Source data
■ ■ ■ ■

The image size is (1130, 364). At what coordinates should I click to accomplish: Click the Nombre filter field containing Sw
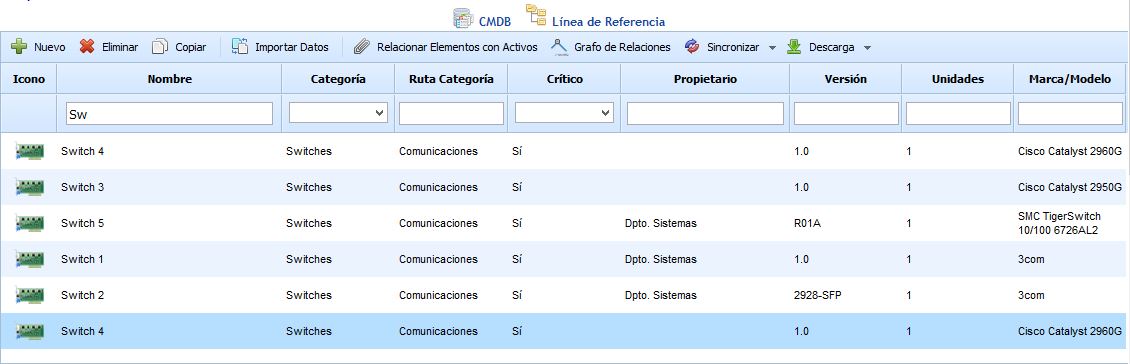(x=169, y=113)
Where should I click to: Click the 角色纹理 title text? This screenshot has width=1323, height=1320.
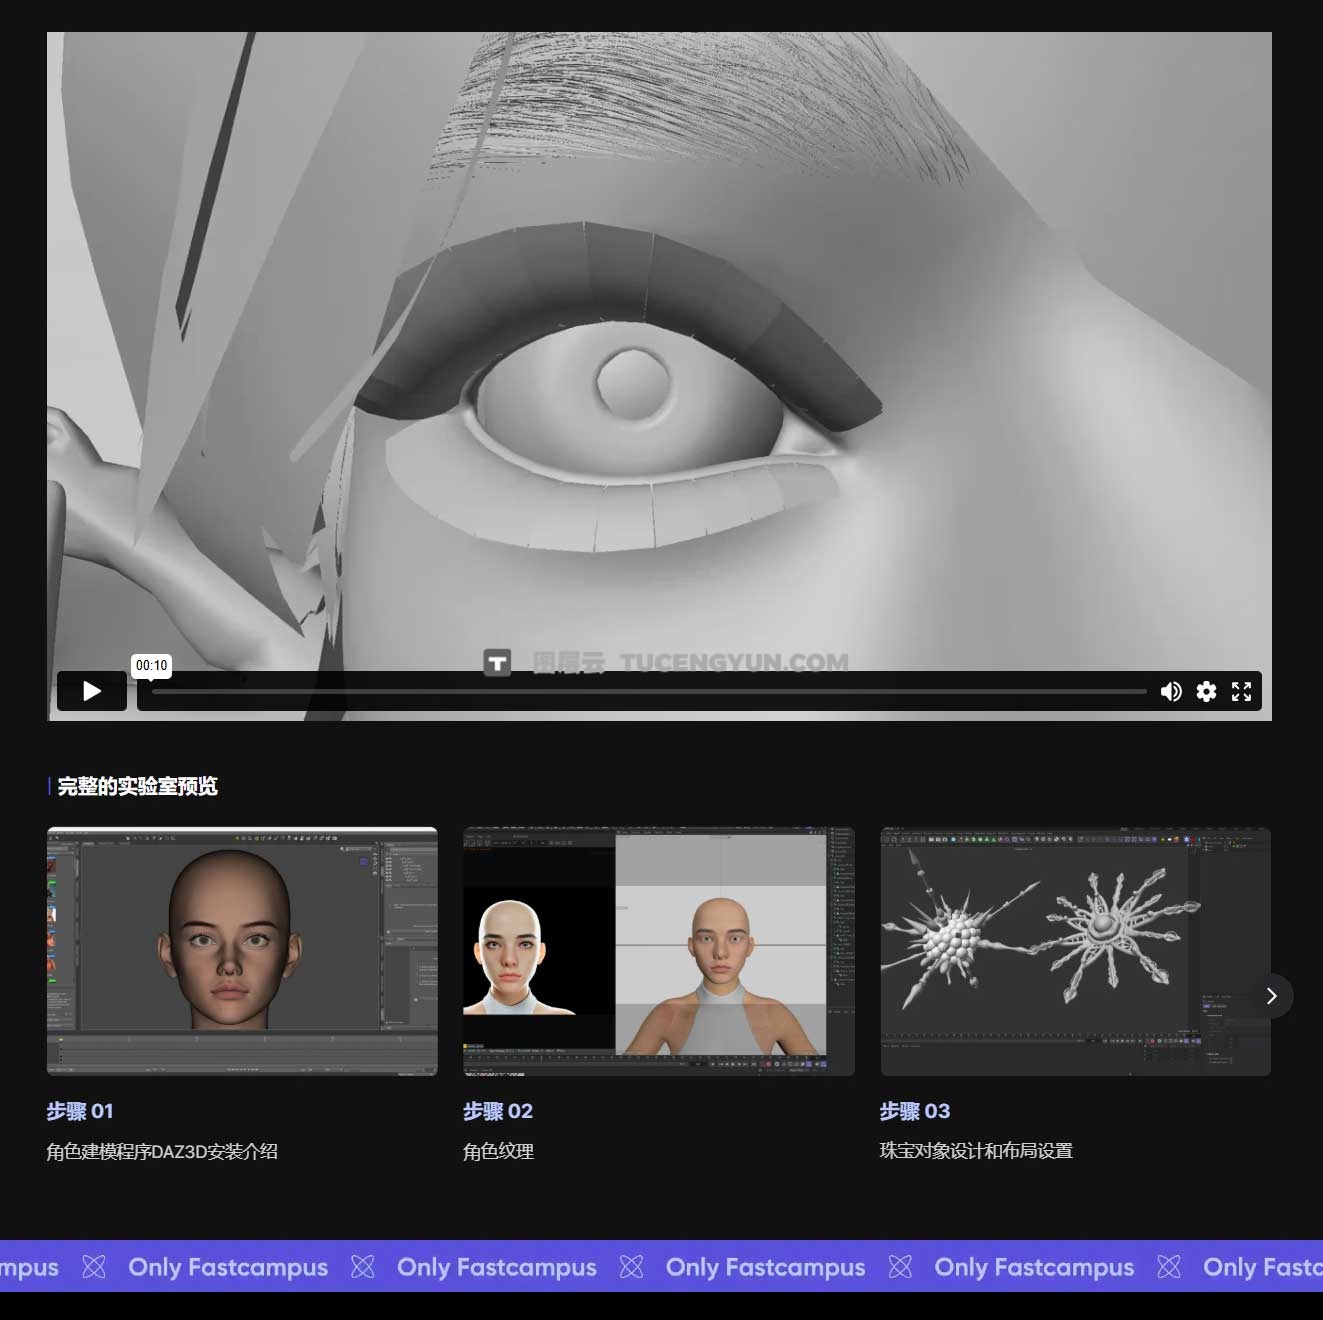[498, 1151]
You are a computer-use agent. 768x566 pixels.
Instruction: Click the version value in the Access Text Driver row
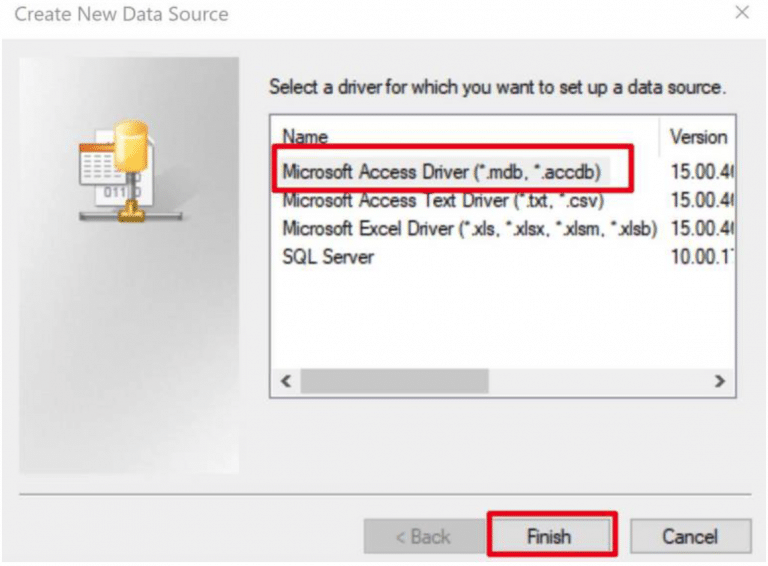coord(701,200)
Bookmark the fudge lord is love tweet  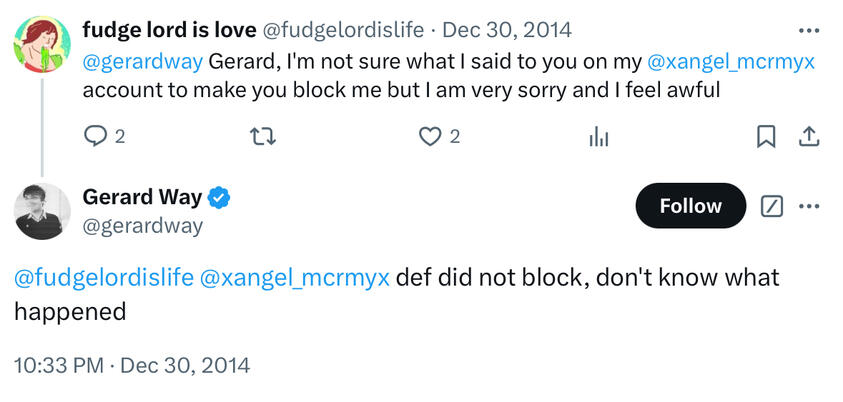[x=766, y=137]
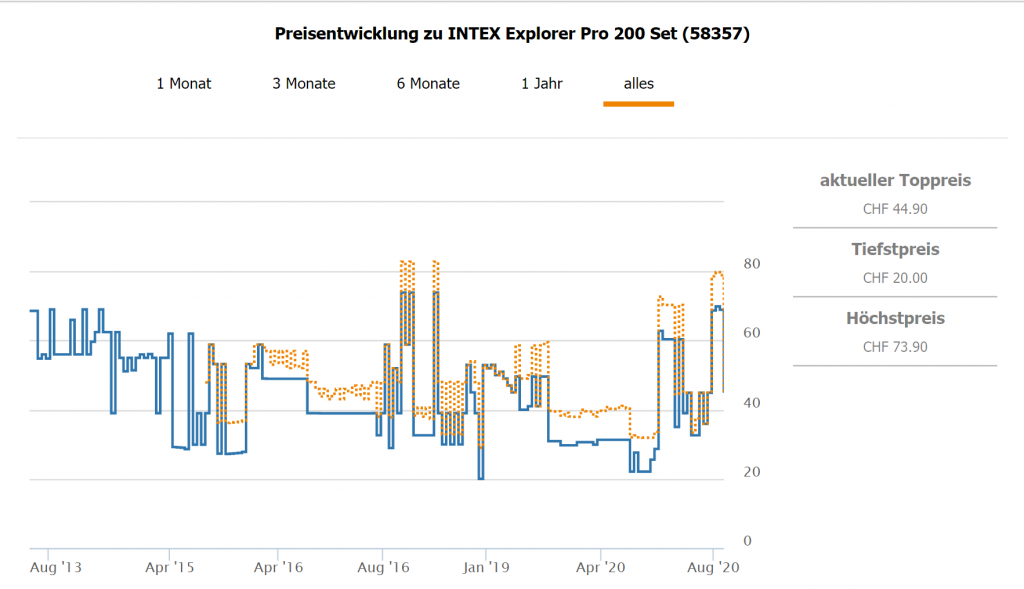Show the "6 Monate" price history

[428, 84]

■ ■ ■ ■

Problem | The answer must be an exact copy of the lines above, from the start of the records through the line with "You are a computer-use agent. 768x566 pixels.", and of nothing else; no pictures belong in it.

Problem solution |
The image size is (1130, 364). At what coordinates should I click to accomplish: Click the Nombre filter field containing Sw
(x=169, y=113)
Where should I click to: Click the 角色纹理 title text? This screenshot has width=1323, height=1320.
[498, 1151]
You are a computer-use agent. 768x566 pixels.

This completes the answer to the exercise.